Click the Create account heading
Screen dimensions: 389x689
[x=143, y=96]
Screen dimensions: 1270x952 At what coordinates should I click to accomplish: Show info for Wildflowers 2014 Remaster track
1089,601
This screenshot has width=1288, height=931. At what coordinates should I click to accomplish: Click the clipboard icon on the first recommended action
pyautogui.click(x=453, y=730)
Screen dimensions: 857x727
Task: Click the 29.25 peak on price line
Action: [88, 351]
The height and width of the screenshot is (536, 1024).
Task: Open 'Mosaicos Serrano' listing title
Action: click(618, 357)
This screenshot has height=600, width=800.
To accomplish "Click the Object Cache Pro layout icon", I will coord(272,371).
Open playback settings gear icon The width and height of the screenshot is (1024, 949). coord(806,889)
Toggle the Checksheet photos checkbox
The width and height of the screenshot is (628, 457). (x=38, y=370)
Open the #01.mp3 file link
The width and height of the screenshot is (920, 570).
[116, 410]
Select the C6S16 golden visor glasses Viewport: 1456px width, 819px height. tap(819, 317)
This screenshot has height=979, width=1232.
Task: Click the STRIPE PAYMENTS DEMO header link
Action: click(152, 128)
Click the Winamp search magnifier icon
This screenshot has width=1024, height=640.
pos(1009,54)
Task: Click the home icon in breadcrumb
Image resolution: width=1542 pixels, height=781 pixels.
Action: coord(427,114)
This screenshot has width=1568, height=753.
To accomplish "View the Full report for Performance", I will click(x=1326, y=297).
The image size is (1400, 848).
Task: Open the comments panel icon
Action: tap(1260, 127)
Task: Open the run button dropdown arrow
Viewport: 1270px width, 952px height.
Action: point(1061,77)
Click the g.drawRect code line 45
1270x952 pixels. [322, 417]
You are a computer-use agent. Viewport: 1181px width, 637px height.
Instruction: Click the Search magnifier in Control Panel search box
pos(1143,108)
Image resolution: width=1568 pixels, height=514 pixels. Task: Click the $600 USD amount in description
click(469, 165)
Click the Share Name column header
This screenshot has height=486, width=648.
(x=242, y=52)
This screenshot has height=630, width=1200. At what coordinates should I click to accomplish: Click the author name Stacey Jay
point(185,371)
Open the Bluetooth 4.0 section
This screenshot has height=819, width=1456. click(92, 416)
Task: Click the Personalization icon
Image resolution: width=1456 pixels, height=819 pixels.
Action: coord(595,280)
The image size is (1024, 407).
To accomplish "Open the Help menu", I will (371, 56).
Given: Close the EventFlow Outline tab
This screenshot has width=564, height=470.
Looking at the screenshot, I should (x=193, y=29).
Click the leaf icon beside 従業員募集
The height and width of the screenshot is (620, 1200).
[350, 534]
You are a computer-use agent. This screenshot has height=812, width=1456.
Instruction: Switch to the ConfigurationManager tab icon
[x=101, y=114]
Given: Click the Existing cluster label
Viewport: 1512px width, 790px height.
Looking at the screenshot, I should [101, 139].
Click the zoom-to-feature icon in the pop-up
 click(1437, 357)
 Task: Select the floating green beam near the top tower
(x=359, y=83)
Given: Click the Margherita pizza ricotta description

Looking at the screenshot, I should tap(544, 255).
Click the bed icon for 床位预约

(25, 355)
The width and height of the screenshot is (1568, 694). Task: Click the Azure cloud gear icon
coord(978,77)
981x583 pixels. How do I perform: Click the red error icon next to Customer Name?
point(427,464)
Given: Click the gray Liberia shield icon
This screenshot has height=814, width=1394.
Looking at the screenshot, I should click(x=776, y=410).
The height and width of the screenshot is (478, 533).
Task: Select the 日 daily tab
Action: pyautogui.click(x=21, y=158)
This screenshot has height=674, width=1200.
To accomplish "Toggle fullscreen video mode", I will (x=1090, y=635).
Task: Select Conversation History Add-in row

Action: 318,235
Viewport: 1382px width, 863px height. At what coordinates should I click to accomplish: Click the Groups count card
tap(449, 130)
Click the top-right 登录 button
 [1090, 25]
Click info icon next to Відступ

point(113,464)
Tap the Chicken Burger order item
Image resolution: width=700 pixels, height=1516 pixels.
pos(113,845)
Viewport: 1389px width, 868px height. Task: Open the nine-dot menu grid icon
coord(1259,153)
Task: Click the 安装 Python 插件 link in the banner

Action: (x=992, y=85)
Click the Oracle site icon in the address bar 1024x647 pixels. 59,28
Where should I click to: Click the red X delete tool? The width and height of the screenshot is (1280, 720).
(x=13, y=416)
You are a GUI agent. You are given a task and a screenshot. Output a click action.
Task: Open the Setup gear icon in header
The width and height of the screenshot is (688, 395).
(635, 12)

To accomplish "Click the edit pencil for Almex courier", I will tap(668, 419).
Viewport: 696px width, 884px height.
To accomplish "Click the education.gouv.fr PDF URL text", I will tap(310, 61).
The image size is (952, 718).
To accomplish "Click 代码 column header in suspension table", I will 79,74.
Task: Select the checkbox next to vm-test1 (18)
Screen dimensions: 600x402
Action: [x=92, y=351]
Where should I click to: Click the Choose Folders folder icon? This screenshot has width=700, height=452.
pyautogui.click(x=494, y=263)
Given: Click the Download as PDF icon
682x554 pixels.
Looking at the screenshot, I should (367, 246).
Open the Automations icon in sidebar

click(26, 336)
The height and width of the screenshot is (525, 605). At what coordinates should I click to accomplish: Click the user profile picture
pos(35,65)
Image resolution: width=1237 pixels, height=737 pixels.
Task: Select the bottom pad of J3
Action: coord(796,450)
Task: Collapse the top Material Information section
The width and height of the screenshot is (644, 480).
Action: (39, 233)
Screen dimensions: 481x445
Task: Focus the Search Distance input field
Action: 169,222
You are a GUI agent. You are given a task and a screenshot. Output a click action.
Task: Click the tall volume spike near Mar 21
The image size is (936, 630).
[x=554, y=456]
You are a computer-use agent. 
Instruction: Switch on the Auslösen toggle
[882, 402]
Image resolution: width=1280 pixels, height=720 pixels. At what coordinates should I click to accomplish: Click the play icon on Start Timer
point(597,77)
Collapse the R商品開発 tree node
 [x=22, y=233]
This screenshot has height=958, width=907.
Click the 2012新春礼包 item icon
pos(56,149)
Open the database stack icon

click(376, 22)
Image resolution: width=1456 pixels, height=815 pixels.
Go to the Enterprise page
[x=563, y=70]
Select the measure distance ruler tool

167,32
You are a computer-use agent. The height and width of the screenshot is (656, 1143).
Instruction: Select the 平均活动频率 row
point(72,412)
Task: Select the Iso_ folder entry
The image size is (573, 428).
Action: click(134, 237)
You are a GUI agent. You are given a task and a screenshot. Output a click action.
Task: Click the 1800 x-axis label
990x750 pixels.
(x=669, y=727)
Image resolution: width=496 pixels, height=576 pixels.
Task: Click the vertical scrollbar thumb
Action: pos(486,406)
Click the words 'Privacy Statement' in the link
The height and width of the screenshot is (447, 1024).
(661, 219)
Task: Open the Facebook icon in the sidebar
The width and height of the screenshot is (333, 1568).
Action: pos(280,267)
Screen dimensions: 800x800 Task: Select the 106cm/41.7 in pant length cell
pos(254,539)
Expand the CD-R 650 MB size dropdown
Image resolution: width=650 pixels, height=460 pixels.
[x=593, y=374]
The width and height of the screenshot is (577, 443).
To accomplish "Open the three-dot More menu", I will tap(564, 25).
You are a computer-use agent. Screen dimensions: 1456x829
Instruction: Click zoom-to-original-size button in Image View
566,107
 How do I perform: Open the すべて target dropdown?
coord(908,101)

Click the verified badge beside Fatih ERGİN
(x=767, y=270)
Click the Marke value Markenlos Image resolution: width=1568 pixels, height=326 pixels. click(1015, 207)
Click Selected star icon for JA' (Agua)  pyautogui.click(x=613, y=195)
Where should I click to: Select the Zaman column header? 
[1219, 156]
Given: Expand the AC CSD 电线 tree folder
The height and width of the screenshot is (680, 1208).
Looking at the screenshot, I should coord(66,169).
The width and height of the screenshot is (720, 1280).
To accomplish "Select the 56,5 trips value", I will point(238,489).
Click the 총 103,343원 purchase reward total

Given task
Gather every line of the records above that contains the string "checkbox", copying each line in full. Match case exactly.

Finished task
Toggle the Checksheet photos checkbox
Task: Select the checkbox next to vm-test1 (18)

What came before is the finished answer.